▸ What you are asked to do:
The records sit below. Return every line in them that holds the word "window".

▸ Source records:
━━━━━━━━━━━━━━━━━━━━━━━━━━━━━━
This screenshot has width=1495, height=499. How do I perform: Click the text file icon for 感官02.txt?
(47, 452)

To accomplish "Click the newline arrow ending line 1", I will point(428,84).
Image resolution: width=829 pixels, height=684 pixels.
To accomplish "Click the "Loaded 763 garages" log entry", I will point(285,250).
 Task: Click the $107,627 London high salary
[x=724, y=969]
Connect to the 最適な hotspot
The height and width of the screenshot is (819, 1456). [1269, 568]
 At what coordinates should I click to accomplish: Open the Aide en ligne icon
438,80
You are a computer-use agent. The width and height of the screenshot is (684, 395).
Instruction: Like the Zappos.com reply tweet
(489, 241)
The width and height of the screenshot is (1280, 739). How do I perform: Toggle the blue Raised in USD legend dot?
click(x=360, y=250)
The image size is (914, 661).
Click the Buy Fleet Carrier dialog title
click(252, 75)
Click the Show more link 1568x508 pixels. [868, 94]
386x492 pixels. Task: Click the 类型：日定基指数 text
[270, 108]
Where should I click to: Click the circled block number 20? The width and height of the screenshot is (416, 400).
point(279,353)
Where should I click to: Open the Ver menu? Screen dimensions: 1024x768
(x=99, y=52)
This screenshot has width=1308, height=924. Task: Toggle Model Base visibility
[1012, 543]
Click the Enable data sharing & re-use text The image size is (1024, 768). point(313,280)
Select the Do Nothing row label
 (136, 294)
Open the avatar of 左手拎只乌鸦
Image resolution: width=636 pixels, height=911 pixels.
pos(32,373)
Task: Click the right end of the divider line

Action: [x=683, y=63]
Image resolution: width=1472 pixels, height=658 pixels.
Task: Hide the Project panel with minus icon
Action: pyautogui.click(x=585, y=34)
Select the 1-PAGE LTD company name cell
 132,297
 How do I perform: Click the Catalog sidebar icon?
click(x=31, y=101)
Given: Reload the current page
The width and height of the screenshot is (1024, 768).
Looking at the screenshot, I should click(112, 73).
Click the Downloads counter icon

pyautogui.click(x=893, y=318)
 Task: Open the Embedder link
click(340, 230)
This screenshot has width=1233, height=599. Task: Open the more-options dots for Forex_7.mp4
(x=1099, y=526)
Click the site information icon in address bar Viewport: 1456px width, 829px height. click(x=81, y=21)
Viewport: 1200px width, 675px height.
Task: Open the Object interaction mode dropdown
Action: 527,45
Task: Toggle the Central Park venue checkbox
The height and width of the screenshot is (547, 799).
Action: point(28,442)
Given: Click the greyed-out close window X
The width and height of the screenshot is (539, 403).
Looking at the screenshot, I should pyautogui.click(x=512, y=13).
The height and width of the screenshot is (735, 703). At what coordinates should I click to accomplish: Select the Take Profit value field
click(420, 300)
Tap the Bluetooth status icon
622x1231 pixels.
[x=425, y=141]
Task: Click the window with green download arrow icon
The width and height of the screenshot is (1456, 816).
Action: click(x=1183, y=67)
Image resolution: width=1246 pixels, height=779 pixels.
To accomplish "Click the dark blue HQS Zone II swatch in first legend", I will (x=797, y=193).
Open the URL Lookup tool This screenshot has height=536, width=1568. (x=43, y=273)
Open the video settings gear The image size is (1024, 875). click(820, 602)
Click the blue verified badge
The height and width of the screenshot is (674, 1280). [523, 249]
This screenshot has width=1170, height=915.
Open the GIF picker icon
━━━━━━━━━━━━━━━━━━━━━━━━━━━━━━
▸ Answer for the task:
Given: Click the greyed-out close window X
Task: Click the window with green download arrow icon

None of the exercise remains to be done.